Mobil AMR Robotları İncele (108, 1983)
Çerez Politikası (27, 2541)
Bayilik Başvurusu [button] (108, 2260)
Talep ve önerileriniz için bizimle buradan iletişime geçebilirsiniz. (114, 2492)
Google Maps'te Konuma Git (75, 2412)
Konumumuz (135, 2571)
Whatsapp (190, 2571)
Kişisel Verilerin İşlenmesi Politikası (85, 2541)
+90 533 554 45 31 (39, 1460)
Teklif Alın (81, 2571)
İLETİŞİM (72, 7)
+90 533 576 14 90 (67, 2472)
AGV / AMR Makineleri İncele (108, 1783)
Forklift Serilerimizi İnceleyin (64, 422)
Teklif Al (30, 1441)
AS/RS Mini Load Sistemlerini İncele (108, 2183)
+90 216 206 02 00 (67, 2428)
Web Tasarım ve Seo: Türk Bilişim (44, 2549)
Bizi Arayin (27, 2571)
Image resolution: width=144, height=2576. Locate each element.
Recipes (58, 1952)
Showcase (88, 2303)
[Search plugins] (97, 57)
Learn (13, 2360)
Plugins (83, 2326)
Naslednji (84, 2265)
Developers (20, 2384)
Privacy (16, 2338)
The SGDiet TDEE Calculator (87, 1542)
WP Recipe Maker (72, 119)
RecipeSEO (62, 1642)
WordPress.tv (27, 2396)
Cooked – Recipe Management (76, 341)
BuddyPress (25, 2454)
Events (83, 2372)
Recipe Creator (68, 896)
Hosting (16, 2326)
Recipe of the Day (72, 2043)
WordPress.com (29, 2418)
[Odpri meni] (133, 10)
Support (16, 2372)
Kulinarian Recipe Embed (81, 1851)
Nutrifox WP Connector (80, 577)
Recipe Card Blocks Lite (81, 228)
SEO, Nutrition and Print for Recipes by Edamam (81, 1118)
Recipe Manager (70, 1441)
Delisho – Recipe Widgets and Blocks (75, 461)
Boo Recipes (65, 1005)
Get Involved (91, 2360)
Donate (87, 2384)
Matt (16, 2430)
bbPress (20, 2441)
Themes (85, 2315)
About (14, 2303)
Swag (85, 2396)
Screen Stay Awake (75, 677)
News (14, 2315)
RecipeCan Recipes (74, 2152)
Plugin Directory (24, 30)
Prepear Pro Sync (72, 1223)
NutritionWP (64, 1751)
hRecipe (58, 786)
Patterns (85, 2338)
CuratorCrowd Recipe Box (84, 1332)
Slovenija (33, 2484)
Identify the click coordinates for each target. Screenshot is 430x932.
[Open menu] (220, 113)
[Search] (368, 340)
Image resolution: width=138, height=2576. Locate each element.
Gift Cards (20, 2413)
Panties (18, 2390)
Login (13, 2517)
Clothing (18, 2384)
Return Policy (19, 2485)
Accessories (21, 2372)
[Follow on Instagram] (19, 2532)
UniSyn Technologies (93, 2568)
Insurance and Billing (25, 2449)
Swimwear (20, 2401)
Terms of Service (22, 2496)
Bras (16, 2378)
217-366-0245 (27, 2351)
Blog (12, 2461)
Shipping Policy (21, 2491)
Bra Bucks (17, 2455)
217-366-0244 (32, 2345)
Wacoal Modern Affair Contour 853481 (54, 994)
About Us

• **EXERCISE REQUIREMENTS**: Your task is to restate, word for word, only those lines above that fall between the line holding "Events (83, 2372)" and the line holding "Recipe Manager (70, 1441)", inclusive.

• **EXPECTED ANSWER**:
Events (83, 2372)
Recipe Creator (68, 896)
Hosting (16, 2326)
Recipe of the Day (72, 2043)
WordPress.com (29, 2418)
[Odpri meni] (133, 10)
Support (16, 2372)
Kulinarian Recipe Embed (81, 1851)
Nutrifox WP Connector (80, 577)
Recipe Card Blocks Lite (81, 228)
SEO, Nutrition and Print for Recipes by Edamam (81, 1118)
Recipe Manager (70, 1441)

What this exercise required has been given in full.